## EXERCISE REQUIREMENTS:
Using the line that has "Viewport: 593px width, 347px height." as the starting point, print each line to the end of the material below word for word. Add no other lines.

^^^^

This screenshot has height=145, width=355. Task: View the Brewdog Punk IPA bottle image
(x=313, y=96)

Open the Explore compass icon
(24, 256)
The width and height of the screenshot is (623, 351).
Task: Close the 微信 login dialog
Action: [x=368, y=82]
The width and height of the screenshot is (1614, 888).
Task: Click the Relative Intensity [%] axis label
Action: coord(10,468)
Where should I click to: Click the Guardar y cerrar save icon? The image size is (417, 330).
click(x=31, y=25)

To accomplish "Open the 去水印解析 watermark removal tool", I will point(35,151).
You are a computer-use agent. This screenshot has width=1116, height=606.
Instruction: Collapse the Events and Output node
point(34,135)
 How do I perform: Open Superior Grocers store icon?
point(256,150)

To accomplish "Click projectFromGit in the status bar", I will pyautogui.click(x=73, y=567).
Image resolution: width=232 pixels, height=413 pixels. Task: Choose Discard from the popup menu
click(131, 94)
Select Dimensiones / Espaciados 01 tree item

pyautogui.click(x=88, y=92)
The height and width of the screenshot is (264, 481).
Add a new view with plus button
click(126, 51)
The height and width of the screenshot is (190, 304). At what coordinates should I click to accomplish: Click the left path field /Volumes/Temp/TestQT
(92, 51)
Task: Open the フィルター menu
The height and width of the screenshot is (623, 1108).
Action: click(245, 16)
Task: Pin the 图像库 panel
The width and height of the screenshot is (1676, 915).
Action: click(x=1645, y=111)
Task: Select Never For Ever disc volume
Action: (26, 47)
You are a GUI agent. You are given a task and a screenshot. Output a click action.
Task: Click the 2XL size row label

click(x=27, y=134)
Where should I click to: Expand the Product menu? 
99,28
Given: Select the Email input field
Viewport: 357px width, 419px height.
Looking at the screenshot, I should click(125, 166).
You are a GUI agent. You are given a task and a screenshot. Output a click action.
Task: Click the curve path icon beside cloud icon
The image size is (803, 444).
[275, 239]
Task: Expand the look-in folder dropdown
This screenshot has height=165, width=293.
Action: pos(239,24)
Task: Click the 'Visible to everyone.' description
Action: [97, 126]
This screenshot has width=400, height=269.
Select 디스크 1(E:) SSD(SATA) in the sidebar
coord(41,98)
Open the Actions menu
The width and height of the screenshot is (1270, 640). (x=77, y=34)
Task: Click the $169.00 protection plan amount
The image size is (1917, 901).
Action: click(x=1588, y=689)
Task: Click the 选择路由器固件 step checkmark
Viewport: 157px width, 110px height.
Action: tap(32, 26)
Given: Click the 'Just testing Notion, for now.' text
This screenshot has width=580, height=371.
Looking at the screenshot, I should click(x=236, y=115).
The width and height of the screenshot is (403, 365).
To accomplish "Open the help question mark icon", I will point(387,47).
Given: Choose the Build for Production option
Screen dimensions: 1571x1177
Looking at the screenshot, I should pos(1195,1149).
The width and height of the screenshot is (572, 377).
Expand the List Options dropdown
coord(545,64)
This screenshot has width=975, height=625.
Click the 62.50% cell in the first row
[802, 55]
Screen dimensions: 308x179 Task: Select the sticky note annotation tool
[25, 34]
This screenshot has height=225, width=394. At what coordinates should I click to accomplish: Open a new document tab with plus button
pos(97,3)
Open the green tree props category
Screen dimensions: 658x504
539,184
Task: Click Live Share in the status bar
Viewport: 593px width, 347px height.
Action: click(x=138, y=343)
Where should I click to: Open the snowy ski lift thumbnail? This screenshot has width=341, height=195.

^^^^

## ANSWER BOX:
Viewport: 593px width, 347px height.
Action: click(x=138, y=343)
Where should I click to: Open the snowy ski lift thumbnail? This screenshot has width=341, height=195.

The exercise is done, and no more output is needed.